EXERCISE DIRECTIONS: Look for "checkbox" in each line of the records, and copy the lines that have it.

(Stored data)

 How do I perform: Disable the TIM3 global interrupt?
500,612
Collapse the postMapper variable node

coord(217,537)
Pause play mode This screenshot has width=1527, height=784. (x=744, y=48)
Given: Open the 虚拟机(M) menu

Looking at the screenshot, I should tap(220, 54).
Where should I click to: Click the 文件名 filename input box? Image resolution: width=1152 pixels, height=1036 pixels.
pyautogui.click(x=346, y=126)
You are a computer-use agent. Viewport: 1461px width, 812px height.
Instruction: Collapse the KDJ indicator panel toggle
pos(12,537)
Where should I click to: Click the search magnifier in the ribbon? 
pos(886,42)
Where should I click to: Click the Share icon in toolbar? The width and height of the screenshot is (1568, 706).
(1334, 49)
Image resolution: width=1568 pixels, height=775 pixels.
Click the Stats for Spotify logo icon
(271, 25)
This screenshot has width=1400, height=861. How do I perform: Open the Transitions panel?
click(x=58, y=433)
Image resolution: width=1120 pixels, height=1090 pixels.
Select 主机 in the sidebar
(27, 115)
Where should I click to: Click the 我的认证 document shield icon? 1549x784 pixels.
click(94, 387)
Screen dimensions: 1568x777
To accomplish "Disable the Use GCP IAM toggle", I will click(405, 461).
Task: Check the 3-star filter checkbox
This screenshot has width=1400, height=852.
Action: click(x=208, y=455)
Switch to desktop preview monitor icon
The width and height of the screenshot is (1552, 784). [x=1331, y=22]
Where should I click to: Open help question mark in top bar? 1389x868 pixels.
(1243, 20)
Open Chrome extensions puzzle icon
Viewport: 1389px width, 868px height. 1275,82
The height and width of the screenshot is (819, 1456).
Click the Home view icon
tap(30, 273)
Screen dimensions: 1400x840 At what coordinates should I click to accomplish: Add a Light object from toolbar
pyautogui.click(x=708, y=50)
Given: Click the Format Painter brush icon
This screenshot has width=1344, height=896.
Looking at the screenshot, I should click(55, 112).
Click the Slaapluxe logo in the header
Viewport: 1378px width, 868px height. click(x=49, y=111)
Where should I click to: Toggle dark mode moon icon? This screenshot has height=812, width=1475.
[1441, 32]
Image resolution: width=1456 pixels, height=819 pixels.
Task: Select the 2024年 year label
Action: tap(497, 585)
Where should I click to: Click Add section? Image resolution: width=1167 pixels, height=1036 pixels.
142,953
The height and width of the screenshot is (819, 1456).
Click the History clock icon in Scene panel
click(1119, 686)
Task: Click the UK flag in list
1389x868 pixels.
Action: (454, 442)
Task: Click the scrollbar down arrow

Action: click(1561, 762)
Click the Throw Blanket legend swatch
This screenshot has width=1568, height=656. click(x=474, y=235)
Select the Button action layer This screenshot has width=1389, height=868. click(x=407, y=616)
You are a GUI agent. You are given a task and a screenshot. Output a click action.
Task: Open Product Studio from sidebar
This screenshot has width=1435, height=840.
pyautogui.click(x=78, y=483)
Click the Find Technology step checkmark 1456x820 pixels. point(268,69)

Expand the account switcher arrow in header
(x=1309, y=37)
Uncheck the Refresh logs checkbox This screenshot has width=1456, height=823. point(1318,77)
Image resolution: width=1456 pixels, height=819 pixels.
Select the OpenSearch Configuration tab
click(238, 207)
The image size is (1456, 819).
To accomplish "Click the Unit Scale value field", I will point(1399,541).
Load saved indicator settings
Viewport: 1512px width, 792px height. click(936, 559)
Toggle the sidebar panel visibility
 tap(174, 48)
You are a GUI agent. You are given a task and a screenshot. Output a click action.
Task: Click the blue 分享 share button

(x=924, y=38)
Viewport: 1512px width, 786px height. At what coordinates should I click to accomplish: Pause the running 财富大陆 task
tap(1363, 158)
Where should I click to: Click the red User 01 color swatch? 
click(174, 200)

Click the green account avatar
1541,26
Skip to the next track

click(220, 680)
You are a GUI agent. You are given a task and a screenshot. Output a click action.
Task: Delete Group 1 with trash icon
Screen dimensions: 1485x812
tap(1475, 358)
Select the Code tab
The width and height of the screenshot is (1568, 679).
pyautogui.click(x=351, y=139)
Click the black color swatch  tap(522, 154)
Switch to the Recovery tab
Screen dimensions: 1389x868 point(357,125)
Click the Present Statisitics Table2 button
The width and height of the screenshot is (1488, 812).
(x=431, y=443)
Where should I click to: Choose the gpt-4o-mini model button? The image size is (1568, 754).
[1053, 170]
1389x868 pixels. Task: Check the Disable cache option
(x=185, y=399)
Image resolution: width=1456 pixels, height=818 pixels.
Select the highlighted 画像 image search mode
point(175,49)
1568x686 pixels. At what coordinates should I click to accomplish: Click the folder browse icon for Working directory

SOLUTION TO THIS PROBLEM:
Task: Check the 3-star filter checkbox
Uncheck the Refresh logs checkbox This screenshot has width=1456, height=823. point(1318,77)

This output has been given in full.